Stando a quando riportato nell'art. 801 del codice civile, si parla d'ingratidune quando il donatario commette uno di questi fatti:

-ha volontariamente ucciso o tentato di uccidere il donante, il coniuge, un discendente o un ascendente di questo; o ha commesso contro di loro un fatto al quale si applicano le disposizioni sull’omicidio; o li ha denunciati infondatamente o ha testimoniato falsamente contro di loro per un reato punibile con l’ergastolo o con la reclusione per un tempo non inferiore nel minimo a tre anni;

-si è reso colpevole d’ingiuria grave verso il donante 

-ha arrecato grave pregiudizio al patrimonio del donante 

-gli ha rifiutato indebitamente gli alimenti dovuti per legge.
 

Cosa s'intende per grave pregiudizio?

Il grave pregiudizio al patrimonio del donante è uno dei presupposti più comuni, per la revoca della donazione. Questo si ha quando il donatario causa un danno al patrimonio del donante, in maniera volontaria e grave, mosso dalla sua avversione nei confronti del donante e soprattutto, cosciente dei possedimenti di questi. In caso di danni irrisori o “casuali”, non è possibile revocare la donazione.

Stando a quanto deliberato dalla Cassazione nella sentenza n. 23077/2018., non costituisce “volontà di danneggiare” l'esercizio dei propri diritti, come quello di proprietà sul bene donato o l'avvio di una causa: a meno che il donatario non se ne serva per raggiungere dei vantaggi ingiusti.
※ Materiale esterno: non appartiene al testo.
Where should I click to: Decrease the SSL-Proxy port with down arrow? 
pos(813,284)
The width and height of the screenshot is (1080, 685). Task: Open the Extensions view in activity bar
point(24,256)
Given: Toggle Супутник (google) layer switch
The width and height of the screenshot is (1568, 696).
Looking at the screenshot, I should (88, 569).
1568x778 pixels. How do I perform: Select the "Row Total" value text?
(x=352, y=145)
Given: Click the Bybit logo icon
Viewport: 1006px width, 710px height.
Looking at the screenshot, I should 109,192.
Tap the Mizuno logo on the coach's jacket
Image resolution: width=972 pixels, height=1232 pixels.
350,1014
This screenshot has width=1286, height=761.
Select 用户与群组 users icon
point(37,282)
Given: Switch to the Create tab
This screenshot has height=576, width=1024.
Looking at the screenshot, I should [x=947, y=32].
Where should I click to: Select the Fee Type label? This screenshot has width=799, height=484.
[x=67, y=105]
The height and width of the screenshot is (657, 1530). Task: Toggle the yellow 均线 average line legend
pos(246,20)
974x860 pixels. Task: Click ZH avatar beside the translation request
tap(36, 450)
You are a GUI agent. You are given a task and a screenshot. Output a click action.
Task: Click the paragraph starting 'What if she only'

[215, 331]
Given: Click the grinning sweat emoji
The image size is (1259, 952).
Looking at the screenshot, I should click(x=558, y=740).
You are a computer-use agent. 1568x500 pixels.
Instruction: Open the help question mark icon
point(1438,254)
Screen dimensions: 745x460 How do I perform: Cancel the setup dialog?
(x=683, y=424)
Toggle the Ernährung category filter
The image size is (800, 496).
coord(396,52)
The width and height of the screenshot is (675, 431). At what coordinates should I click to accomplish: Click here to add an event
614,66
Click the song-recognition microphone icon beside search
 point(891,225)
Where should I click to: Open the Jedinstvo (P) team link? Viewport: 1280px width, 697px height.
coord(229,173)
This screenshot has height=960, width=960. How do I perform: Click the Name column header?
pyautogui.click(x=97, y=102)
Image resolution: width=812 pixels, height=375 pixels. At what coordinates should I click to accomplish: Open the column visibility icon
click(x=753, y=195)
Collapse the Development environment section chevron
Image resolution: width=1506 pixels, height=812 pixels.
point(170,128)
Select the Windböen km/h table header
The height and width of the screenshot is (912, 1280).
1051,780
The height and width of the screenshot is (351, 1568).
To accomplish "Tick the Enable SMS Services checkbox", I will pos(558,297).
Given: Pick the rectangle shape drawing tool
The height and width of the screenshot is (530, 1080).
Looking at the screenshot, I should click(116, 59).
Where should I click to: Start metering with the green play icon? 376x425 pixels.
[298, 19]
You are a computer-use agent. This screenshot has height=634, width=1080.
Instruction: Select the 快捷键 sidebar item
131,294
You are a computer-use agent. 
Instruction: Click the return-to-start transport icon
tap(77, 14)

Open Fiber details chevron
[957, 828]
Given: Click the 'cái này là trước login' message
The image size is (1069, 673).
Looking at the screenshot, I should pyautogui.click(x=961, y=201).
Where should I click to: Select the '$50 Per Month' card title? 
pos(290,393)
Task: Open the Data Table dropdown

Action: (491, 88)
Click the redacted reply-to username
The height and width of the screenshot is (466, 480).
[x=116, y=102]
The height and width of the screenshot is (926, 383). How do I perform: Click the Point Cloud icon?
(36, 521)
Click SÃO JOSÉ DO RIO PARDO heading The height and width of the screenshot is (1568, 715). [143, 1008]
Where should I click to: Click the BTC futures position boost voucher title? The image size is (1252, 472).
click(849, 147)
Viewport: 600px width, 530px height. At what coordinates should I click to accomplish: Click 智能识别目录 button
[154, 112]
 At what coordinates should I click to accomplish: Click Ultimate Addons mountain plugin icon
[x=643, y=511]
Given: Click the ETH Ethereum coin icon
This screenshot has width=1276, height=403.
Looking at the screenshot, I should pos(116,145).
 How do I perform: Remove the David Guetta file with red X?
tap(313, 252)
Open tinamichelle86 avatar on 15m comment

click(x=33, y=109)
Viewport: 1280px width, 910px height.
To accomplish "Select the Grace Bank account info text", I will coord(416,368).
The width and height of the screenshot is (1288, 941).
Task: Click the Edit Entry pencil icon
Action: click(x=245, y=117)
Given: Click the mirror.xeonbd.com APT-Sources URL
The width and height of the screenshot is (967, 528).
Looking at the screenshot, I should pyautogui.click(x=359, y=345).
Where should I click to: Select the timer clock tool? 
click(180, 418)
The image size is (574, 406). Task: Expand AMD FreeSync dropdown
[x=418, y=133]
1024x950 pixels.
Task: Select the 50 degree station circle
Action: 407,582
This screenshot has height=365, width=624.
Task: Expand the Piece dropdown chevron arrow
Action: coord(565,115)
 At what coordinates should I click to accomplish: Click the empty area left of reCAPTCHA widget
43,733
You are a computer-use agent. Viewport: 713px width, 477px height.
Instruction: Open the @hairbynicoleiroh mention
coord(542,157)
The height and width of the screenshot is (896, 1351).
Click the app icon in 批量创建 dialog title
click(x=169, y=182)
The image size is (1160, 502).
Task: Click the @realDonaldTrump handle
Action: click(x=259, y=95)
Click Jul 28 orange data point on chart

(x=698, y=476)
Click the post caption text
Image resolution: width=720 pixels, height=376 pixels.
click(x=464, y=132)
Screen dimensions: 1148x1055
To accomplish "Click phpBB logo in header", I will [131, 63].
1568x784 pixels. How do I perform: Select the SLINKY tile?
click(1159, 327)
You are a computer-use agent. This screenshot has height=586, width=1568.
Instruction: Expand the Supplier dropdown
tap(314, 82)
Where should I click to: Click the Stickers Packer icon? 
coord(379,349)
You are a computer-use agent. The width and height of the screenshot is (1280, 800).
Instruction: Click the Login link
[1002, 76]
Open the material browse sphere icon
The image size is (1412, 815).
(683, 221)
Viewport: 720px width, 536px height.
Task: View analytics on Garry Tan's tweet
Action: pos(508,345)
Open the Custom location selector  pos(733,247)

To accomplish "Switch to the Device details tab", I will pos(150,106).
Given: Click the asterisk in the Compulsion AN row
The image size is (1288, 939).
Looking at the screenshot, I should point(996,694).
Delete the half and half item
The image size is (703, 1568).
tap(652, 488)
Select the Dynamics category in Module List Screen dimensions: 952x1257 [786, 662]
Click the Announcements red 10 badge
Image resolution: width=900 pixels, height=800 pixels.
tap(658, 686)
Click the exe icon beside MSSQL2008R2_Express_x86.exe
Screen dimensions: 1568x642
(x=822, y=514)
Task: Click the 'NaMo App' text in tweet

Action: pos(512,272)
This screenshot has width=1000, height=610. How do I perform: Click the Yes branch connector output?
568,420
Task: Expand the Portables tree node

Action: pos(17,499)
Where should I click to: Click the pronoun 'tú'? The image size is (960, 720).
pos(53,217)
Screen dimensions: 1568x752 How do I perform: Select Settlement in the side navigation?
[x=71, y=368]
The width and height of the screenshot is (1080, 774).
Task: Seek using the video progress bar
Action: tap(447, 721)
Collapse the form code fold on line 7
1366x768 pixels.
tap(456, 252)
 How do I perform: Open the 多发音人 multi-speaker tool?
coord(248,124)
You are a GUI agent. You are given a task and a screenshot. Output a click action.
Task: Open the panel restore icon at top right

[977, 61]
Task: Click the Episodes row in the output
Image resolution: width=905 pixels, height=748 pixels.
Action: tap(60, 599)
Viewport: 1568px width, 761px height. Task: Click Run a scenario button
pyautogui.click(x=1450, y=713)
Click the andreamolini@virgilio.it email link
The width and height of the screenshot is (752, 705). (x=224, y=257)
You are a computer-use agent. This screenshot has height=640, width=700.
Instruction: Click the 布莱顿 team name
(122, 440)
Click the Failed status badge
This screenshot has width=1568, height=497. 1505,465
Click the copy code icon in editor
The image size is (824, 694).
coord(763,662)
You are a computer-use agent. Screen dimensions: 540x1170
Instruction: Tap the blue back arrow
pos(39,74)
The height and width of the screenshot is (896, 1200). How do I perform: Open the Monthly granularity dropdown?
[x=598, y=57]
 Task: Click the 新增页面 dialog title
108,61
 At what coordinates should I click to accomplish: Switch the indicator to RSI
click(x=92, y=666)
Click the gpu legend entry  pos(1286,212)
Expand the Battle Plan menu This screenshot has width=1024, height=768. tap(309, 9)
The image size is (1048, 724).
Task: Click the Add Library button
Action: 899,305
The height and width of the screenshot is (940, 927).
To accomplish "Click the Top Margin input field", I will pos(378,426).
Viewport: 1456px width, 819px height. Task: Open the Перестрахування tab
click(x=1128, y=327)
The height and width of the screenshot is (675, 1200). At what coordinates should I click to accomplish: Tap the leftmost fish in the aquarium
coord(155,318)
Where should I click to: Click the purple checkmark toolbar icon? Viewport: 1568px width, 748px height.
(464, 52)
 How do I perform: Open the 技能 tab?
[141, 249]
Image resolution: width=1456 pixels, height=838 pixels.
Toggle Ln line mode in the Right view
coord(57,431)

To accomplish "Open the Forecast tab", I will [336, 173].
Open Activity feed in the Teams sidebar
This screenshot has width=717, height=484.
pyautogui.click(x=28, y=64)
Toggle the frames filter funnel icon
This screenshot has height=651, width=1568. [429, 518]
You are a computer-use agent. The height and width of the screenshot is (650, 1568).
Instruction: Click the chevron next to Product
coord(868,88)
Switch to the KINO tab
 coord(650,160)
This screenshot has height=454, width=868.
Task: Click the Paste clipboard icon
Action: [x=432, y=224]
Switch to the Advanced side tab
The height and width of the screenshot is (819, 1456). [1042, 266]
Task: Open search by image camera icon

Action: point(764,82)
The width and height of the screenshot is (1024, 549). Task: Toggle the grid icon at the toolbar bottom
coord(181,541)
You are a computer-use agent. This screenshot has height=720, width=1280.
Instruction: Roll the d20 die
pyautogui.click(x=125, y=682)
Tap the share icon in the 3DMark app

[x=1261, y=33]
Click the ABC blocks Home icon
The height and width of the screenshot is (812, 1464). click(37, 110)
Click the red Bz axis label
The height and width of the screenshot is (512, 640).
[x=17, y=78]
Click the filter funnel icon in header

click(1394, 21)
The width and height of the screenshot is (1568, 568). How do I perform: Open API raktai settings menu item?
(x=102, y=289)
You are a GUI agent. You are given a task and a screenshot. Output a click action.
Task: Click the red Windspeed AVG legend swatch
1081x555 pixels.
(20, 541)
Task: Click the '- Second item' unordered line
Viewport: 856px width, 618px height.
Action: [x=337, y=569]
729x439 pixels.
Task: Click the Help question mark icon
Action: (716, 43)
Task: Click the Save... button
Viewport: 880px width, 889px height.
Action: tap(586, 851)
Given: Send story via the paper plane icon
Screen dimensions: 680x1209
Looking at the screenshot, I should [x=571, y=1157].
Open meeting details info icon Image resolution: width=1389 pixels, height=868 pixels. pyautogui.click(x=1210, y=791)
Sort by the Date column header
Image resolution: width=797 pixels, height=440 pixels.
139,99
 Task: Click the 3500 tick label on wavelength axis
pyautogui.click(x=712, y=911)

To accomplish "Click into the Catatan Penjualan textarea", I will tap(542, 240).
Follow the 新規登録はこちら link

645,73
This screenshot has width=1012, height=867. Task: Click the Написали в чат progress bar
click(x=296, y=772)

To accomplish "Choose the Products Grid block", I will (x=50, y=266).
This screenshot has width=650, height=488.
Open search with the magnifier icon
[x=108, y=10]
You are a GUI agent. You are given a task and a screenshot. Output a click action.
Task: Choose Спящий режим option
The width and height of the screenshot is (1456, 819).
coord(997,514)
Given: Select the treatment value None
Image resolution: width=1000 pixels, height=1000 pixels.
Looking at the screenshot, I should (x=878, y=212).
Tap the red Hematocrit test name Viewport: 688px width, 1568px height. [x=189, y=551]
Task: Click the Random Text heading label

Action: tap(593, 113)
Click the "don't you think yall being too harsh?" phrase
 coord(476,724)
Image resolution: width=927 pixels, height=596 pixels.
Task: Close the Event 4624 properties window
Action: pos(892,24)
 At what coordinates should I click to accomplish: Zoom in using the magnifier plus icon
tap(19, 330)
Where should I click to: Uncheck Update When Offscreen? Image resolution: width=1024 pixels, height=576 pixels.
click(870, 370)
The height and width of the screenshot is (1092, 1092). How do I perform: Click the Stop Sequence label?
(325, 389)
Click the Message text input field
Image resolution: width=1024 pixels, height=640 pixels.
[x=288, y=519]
Che cos'è l'ingiuria grave?

Anche l'ingiuria è indicata tra i motivi validi per la revoca di una donazione, ed è importante sottolineare da questo punto di vista l'aggettivo “grave”. Stando sempre a quanto dichiarato dalla Corte di Cassazione, all'interno della succitata sentenza, questa deve essere espressione di un sentimento di astio da parte del donatario nei confronti del donante, talmente grave da ripugnare la collettività.

Questo comportamento non può essere fatto risalire ad un solo episodio, ma deve essere l'espressione di un fare ripetuto, dovuto da una profonda avversione. Quindi, a causare il ritiro della donazione non può essere di certo una semplice parolaccia, o la maleducazione.